● **Stated task**
Copy out the records word for word, from the line containing "The height and width of the screenshot is (397, 674)." down to the line containing "[x=41, y=24]", with both of those lines included. Copy nothing outside that stretch.

● **Material**
-- begin --
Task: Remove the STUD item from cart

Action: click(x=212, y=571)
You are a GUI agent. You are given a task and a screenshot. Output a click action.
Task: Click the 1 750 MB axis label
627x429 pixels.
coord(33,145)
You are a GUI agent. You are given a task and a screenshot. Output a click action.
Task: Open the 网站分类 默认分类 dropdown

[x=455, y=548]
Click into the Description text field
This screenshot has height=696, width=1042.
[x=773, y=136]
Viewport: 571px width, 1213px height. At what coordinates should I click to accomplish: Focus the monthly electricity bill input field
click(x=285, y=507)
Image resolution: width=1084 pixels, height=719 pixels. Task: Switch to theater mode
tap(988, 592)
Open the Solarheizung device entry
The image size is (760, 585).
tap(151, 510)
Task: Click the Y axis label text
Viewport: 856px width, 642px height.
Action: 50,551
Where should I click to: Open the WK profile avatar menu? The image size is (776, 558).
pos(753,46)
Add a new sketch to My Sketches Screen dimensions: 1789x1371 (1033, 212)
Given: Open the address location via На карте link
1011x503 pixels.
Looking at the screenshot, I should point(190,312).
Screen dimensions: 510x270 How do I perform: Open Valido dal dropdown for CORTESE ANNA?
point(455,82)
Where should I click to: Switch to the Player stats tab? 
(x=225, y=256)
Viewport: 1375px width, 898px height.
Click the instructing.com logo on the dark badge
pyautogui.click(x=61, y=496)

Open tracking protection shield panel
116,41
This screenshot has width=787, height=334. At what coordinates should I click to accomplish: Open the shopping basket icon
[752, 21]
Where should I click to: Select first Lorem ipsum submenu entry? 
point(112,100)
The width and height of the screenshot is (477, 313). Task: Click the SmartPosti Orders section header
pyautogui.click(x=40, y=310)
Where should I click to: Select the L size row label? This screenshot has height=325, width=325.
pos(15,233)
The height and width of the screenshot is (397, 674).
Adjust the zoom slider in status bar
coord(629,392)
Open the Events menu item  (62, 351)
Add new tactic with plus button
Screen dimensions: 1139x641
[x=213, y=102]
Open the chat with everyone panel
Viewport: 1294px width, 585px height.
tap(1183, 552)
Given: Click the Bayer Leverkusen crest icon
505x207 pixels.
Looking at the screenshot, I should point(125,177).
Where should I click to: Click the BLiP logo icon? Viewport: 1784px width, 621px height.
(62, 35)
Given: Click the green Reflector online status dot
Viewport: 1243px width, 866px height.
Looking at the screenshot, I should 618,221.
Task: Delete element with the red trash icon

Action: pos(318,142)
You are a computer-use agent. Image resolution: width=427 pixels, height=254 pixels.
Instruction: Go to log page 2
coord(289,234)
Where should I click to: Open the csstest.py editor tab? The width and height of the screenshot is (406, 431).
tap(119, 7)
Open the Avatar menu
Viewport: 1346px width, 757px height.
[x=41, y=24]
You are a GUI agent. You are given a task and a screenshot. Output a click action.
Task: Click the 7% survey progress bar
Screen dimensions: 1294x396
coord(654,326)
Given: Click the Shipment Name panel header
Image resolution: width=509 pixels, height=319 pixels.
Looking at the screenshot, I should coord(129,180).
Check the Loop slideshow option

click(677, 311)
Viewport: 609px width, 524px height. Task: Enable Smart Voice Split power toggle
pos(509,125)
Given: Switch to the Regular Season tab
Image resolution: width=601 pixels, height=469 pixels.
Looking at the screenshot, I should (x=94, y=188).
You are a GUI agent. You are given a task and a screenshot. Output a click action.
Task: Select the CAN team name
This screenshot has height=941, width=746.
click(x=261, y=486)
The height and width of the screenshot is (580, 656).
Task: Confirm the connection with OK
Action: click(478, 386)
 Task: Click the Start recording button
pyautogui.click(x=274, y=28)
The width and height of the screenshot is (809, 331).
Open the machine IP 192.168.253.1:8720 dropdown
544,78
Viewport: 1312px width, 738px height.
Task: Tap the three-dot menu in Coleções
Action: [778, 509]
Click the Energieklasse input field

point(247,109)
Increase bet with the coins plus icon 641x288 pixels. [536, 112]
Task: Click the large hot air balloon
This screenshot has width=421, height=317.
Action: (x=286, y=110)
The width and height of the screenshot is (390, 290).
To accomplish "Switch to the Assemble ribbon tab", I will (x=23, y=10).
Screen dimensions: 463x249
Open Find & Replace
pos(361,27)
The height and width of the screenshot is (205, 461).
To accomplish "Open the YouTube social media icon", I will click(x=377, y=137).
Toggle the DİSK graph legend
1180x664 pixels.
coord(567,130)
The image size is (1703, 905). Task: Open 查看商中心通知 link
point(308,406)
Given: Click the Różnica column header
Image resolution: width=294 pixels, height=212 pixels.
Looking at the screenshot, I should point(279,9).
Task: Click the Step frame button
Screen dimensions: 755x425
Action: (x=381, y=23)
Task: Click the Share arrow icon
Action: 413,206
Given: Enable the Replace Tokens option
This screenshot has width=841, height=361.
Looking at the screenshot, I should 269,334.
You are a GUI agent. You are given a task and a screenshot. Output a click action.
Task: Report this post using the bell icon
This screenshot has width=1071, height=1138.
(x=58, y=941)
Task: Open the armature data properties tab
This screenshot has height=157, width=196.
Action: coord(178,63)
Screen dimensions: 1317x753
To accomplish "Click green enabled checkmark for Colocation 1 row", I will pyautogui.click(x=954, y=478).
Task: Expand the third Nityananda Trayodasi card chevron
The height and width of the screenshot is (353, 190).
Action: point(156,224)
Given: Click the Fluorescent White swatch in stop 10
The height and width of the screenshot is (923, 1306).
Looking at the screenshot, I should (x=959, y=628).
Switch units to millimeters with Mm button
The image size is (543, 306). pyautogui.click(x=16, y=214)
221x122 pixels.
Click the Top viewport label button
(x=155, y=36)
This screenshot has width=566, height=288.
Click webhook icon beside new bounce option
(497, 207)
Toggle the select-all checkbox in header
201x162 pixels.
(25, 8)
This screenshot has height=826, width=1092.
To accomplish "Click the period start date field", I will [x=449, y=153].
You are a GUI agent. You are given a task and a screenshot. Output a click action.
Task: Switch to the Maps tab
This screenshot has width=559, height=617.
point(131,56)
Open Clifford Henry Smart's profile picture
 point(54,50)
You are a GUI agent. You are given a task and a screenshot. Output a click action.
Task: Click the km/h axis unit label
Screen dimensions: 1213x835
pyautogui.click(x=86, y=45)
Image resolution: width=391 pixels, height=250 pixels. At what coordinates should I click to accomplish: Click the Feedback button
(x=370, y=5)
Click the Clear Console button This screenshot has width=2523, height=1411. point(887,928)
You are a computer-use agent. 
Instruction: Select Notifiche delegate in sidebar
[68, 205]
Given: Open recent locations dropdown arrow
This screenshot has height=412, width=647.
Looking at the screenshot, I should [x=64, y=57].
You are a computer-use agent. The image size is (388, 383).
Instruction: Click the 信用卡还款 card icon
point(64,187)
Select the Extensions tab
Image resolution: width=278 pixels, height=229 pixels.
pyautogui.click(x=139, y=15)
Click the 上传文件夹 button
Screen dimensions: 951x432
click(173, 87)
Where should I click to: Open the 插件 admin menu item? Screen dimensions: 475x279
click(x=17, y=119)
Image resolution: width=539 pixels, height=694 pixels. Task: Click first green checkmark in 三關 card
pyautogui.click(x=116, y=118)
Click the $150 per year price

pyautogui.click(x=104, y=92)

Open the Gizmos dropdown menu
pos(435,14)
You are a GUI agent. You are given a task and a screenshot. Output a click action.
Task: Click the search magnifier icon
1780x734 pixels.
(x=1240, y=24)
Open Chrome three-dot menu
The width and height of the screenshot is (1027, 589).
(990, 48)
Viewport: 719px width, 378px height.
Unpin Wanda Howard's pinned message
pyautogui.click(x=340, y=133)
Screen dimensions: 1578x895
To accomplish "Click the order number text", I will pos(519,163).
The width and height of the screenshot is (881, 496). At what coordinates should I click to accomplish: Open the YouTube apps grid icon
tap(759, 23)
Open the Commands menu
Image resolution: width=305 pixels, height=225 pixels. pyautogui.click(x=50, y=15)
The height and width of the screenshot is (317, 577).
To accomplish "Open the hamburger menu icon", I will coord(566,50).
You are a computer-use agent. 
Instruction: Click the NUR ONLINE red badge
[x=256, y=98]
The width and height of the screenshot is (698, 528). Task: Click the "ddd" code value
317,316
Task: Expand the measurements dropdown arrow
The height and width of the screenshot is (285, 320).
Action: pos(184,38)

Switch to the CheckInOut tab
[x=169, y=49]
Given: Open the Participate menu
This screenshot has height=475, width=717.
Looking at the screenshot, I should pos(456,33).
-- end --
● **Answer to the problem**
The height and width of the screenshot is (397, 674).
Adjust the zoom slider in status bar
coord(629,392)
Open the Events menu item  (62, 351)
Add new tactic with plus button
Screen dimensions: 1139x641
[x=213, y=102]
Open the chat with everyone panel
Viewport: 1294px width, 585px height.
tap(1183, 552)
Given: Click the Bayer Leverkusen crest icon
505x207 pixels.
Looking at the screenshot, I should point(125,177).
Where should I click to: Click the BLiP logo icon? Viewport: 1784px width, 621px height.
(62, 35)
Given: Click the green Reflector online status dot
Viewport: 1243px width, 866px height.
Looking at the screenshot, I should 618,221.
Task: Delete element with the red trash icon

Action: pos(318,142)
You are a computer-use agent. Image resolution: width=427 pixels, height=254 pixels.
Instruction: Go to log page 2
coord(289,234)
Where should I click to: Open the csstest.py editor tab? The width and height of the screenshot is (406, 431).
tap(119, 7)
Open the Avatar menu
Viewport: 1346px width, 757px height.
[x=41, y=24]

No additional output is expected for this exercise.